Через несколько лет, уже в Иерусалиме, я разработал этот второй ответ в виде рассказа или, вернее, хроники, которую я по легендарному Гогу в земле Магога (Иез. 38:2), после войн которого, как сообщают некоторые эсхатологические тексты, должен прийти Мессия, назвал 'Тог и Магог"(4). Суть этого ответа заключена в следующих словах ученика к учителю: "Рабби, — сказал он срывающимся голосом, — что там с этим Гогом? Ведь он может быть снаружи только потому, что он есть внутри?" При этом он показал на свою грудь: "Мрак, из которого он получен, следует искать лишь в нашем слабом или коварном сердце.
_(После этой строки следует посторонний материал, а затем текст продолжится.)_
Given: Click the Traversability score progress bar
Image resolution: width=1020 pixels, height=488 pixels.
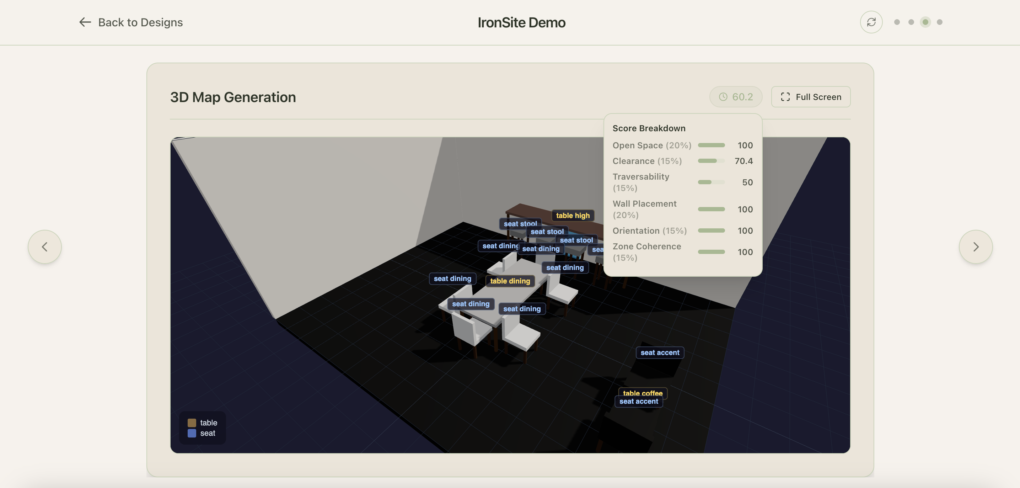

Гога вскормила наша измена Богу". Для полного понимания этого места надо представить себе время, когда я писал этот рассказ. Мой ответ на слова Бердяева о "невозможности решения" мог последовать лишь через десятилетие. Он дан в этой книге. Работа над ней заняла так много времени, прежде всего, потому, что мне лишь постепенно открылось, что в основе библейских гипотез о добре и зле, с одной стороны, и авестийских и поставестийских — с другой, лежат две совершенно различные разновидности зла. Для того чтобы пояснить их антропологически-трансцендирующий смысл, я предпослал описанию интерпретацию обеих групп мифов. Речь здесь идет об истинах такого рода, которые, как было известно уже Платону, могут быть сообщены лишь в виде мифа. Антропологическое изображение открывает область, в которой они все вновь и вновь становятся ощутимыми. Все понятийное при этом — лишь вспомогательное средство, служащее достижению цели, мост между мифом и действительностью. Построить его необходимо. Человек знает о хаосе и сотворении в космогоническом мифе, и он непосредственно испытывает, что хаос и сотворение происходят и в нем, но он не видит их вместе, он слушает миф о Люцифере и не замечает его в собственной жизни. Ему необходим мост.
Первая часть
Древо познания
В основе библейского рассказа о так называемом грехопадении лежит, быть может, очень древний миф о зависти богов и их мести, содержание которого мы можем только предполагать. В записанной и сохранившейся истории говорится совсем иное. Бог, там действующий, обозначается все время (даже в разговоре змея с женщиной) с помощью чуждого библейскому стилю выражения, составленного из собственного имени Бога, в другом месте (Исх. 3:14 и ел.) истолкованного как "Он присутствует", и из имени нарицательного в форме множественного числа, смысл которого близок нашему слову "Божество". Этот Бог обладает творящей и судьбоносной властью, остальные небесные существа окружают его, у них нет ни имени, ни власти. Человека, последнее свое творение, он не заставляет повиноваться, он не принуждает его, а приказывает или, вернее, запрещает ему нечто, правда, под серьезной угрозой. Человек — и вместе с ним женщина, сотворенная, правда, после оглашения запрета, но, по-видимому, каким-то особым образом восприняв его, когда она была еще ребром в теле мужчины, — может следовать запрету или не повиноваться ему, это в его воле; оба они свободны, могут
1 *Беседы в Понтитьи (фр.). — Примеч. пер.
2 Термин "антропологический" я употребляю в значении современной философской антропологии. Ср. мою работу "Das Problem des Menschen" ("Проблема человека").
3 *Ее не только невозможно решить, но невозможно даже рационально поставить, потому что тогда она исчезает (фр.). — Примеч. пер.
4 Написан сначала на иврите, впоследствии и по-немецки. Первая публикация в 1941 г., в виде книги — в 1943 г. Публикация на немецком языке вышла в 1949 г. См. также: Buber M. Werke. Bd. 3.